Elsewhere, the Punch control adds real "punch" (unsurprisingly) to the envelope attack for some hard-hitting basslines. The included effects - distortion, reverb, EQ, multiband compression and spatialisation - all contribute nicely to the polish of the final sound. There is also a kind of third osc that adds analog garbage to the patch and an Age knob that determines how much of it you hear in the output. It's not my thing so I won't say anything about it beyond the fact that it's very subtle. Overall, the sound is very good, thick and huge where it counts - in the bottom end - yet remains easy to control.

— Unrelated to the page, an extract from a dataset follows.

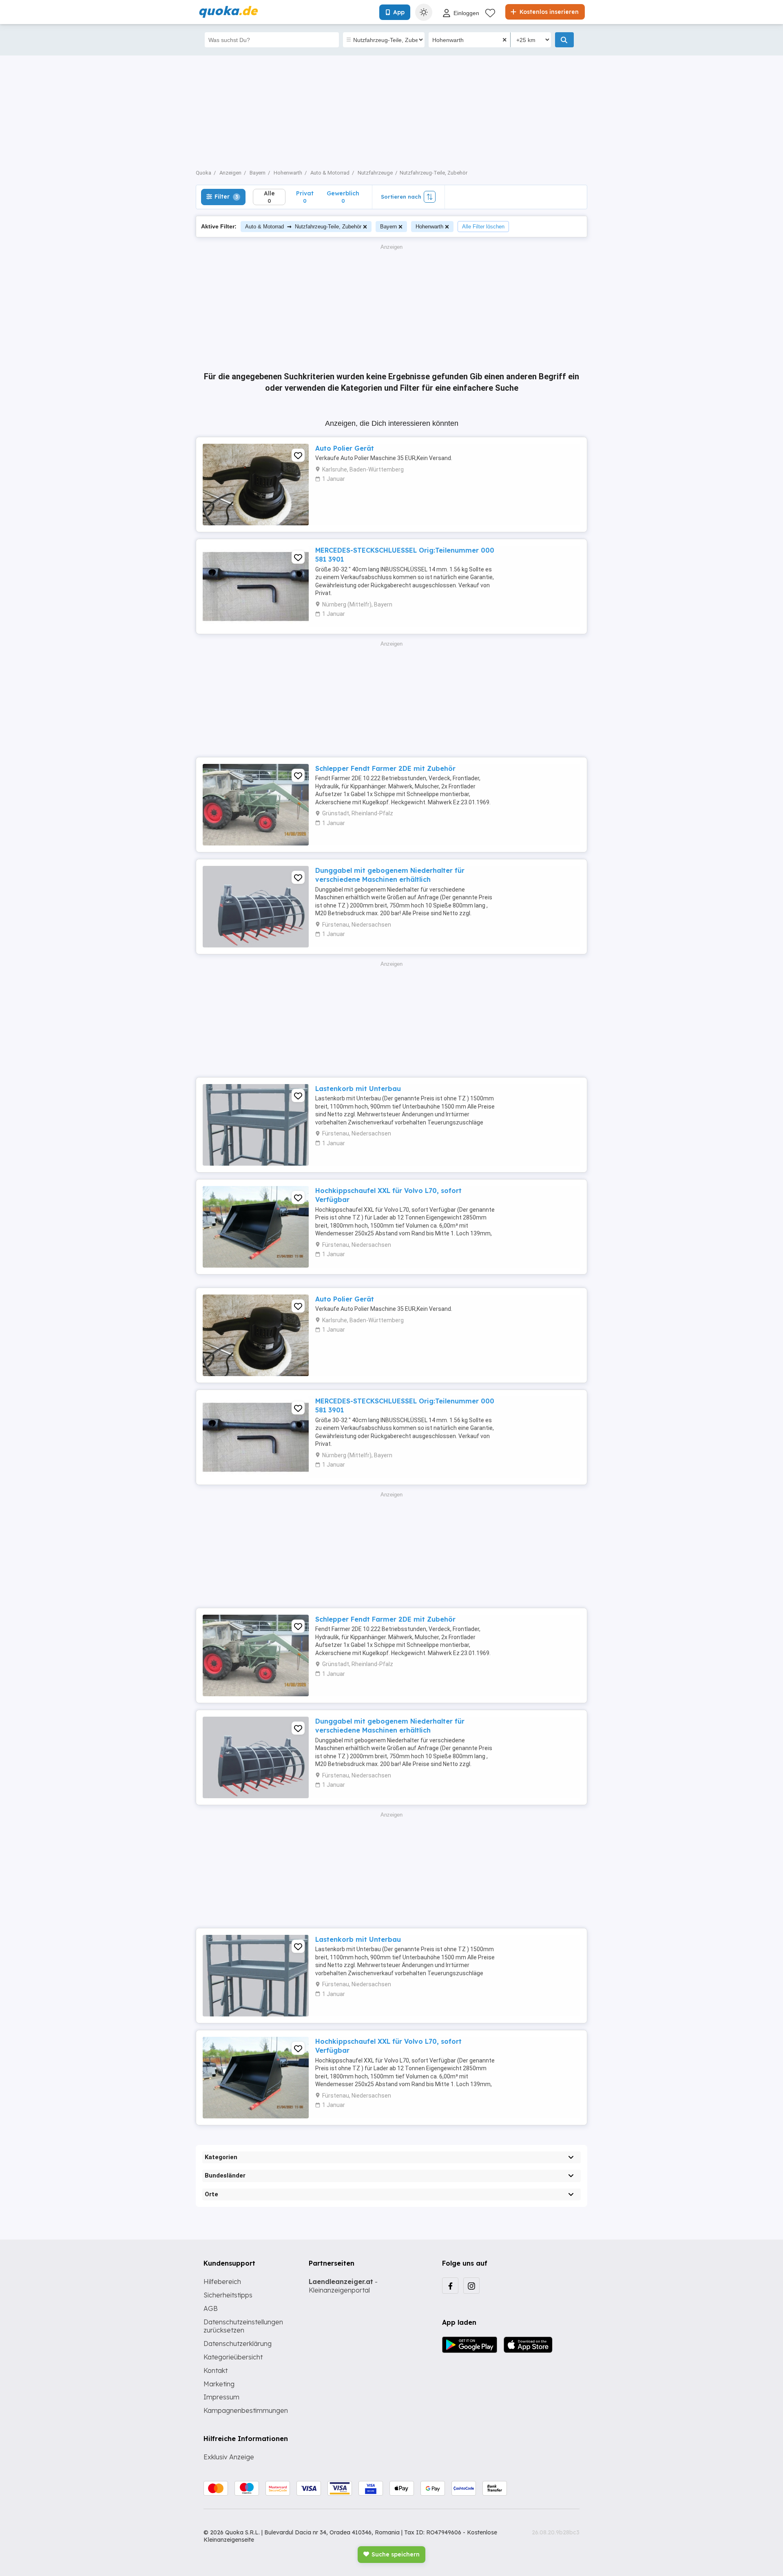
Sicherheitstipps (227, 2295)
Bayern (388, 227)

The preset browser has come in for some (largely unwarranted) criticism but what people don't seem to notice is that it doesn't just open in a new window inside your host, it opens in a new window all of its own. That means you can drag it outside your host and place it anywhere you like, like on a second monitor. That means you can scroll through presets and make tweaks as you go without having to constantly switch between preset view and your main GUI. If they got rid of the large thumbnails in the window, I reckon this browser would be awesome. As it is, it's still very usable.

There are a couple of other downsides. It doesn't respond to anything other than velocity, so you will need to program any movement or expression into it via your sequencer. 5D expression would be awesome but just a bit of mod wheel response would do. Pitch-bend does work but it's utility is minimal, at best. CPU usage is also rather high for a sample-based instrument.

Monoment Bass makes some wonderful noises and it is stupidly quick and simple to use, once you get used to it's slightly weird ways. The sound is very classy and I have a feeling it is going to feature strongly in my work from now on.